The Beckhams & Tips for Reading Prospect Lists



On’s “top 200” prospect list, Tim Beckham and Gordon Beckham rank the #31 and 32 prospects going into the season.  Seeing “the Beckhams” ranked next to each other provides a perfect example of a common mistake made by keeper league owners who rely  on these rankings.  Many owners would make the mistake of choosing Tim here because he is ranked one spot higher than Gordon.  In the context of showing why Gordon is the better selection, here are three factors to consider when reading prospect rankings…..

1.  Consider the Player’s Proximity to the Major Leagues

Teams should always place a premium on drafting players who are closer to the majors.  Here, while Tim will not reach the major leagues until 2011, Gordon was a sure bet to be called up this season. This gives Gordon-owners several advantages, the most obvious being he will pay immediate dividends.  The less obvious (but equally important) advantage is Gordon’s call up allows the owner to select a second farm pick the next season.

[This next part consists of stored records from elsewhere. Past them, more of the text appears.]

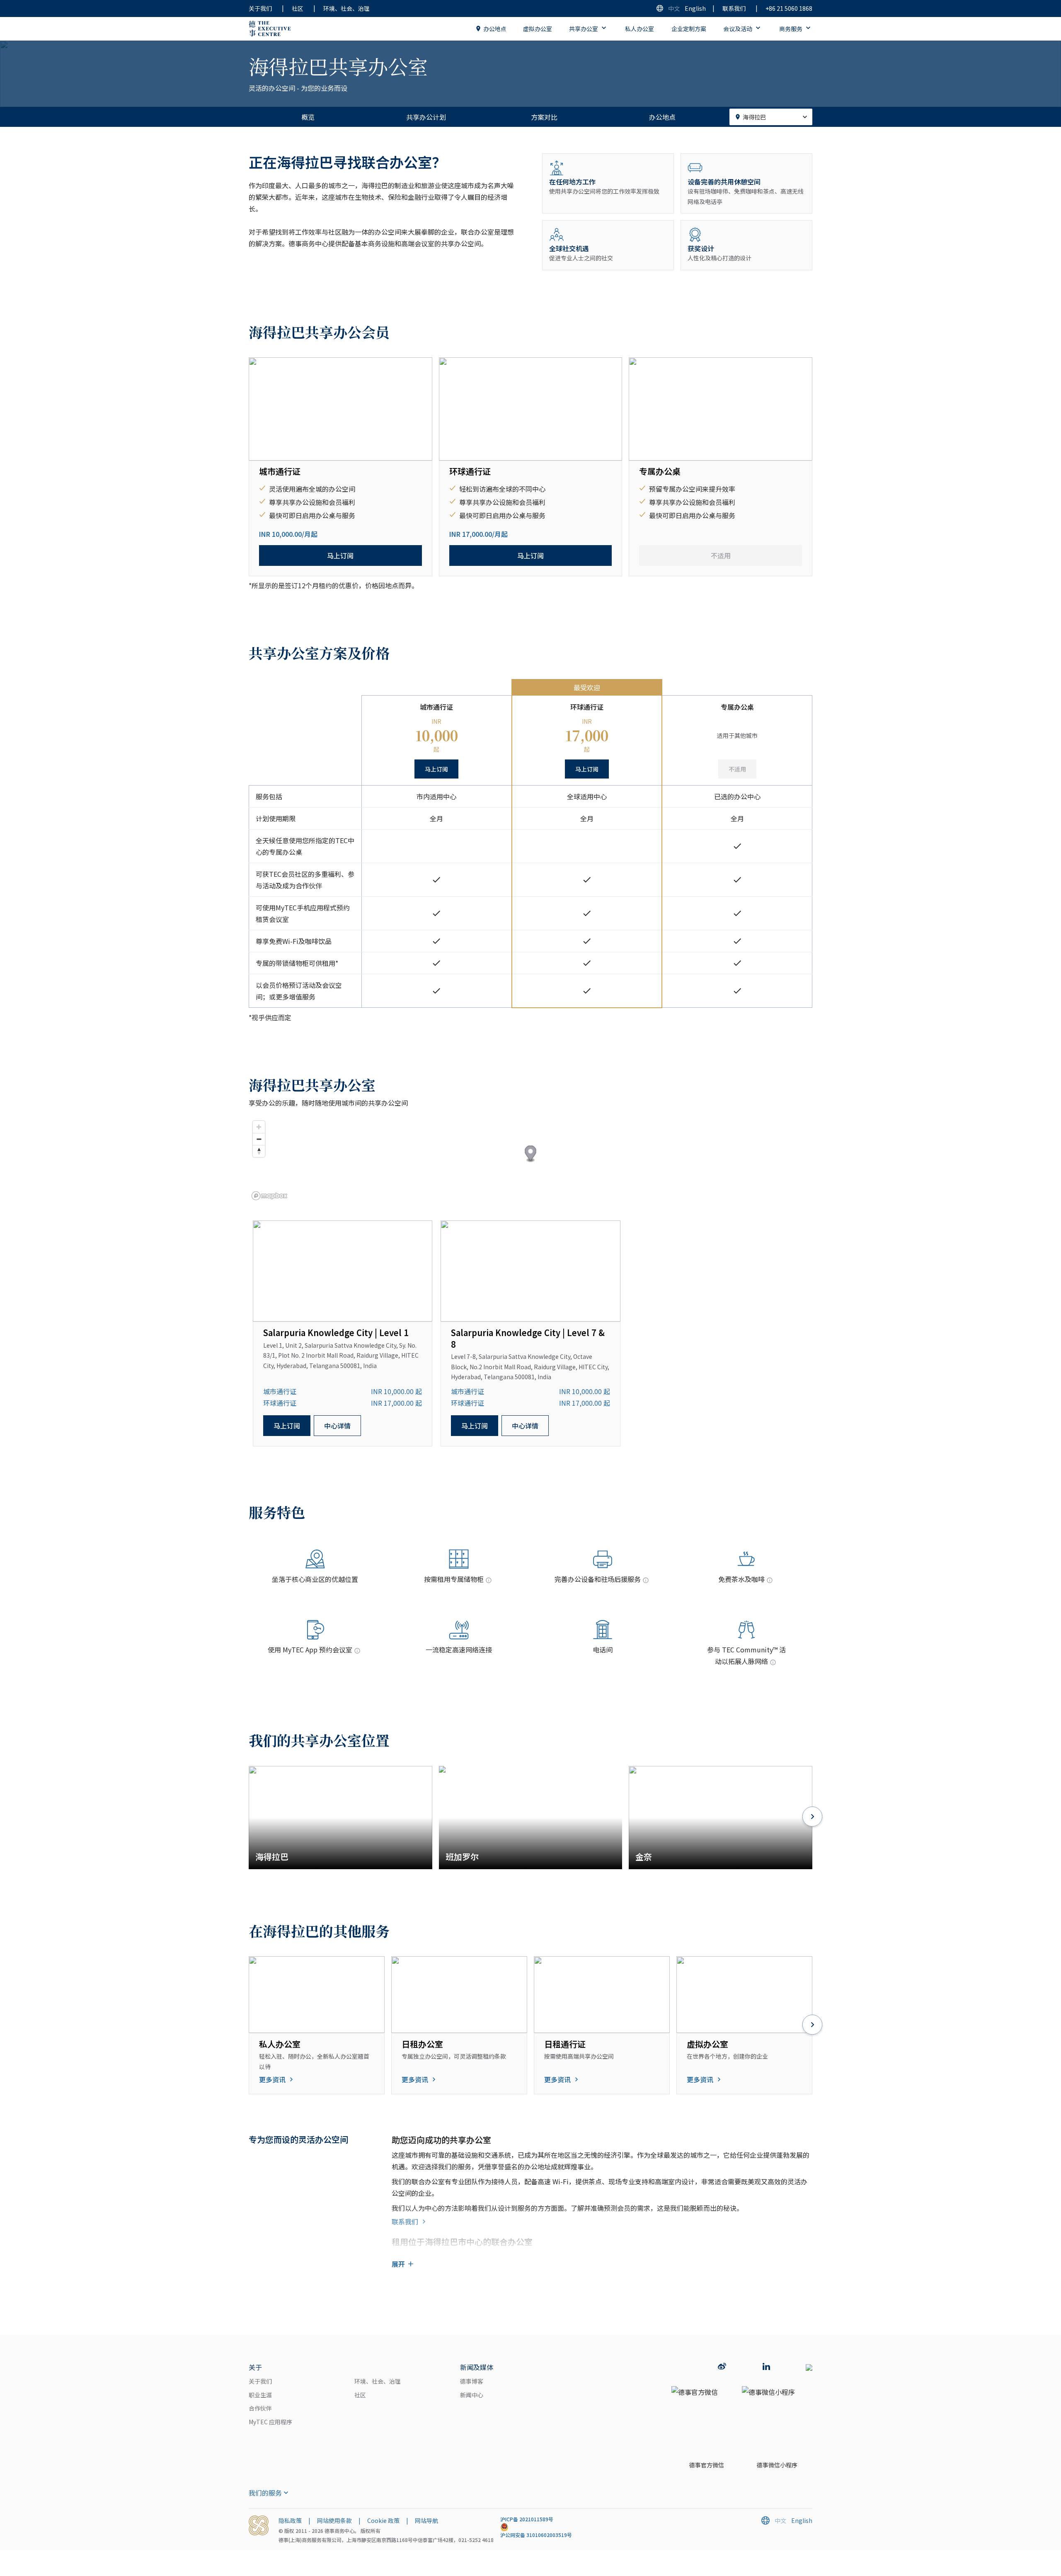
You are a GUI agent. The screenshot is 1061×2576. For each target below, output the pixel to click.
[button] (530, 1154)
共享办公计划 (426, 117)
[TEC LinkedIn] (766, 2367)
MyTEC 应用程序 (270, 2422)
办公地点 (494, 28)
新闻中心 (471, 2395)
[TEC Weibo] (722, 2367)
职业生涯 (260, 2395)
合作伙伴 (260, 2408)
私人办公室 (639, 28)
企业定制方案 (688, 28)
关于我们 (260, 8)
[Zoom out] (259, 1139)
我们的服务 (265, 2493)
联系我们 (734, 8)
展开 (398, 2263)
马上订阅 (340, 555)
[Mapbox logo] (269, 1196)
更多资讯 (272, 2079)
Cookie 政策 (383, 2520)
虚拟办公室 (537, 28)
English (695, 8)
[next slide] (812, 1817)
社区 (297, 8)
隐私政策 (290, 2520)
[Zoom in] (259, 1127)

2. Consider the Player Could Arrive in the Majors Too Early 

Assume Tim Beckham arrives in Tampa at age 19 after flying through minor leagues.  Is that good for the owner?  No, probably.  Tim’s predecessor—B.J. Upton—provides a good example.  Like Beckham, Upton was also selected #1 by Tampa in 2002 draft, and amazingly, reached the majors by age 19.  Upton is now an elite player, but he never helped the fantasy teams that drafted him because he never produced stellar numbers until 2007.  Many great major league players are called up to the major leagues at a young age, but only a handful of players have ever been productive before age 21. 

3. Consider the Difficulty of Evaluating Young Players

It’s always much more difficult to evaluate how good a teenager will be once they reach the majors.  There are some players (Elvis Andrus, Michael Inoa, Angel Villanova) who appear on the prospect lists at 16 or 17 years old.  Conversely, Stephen Strasburg, next year’s #1 prospect, would not have been on any prospect lists had he signed out of high school (he was not even drafted).  In general, while there are many exceptions, the older players on these lists have a better track record of actually arriving in the major leagues and producing short-term dividends.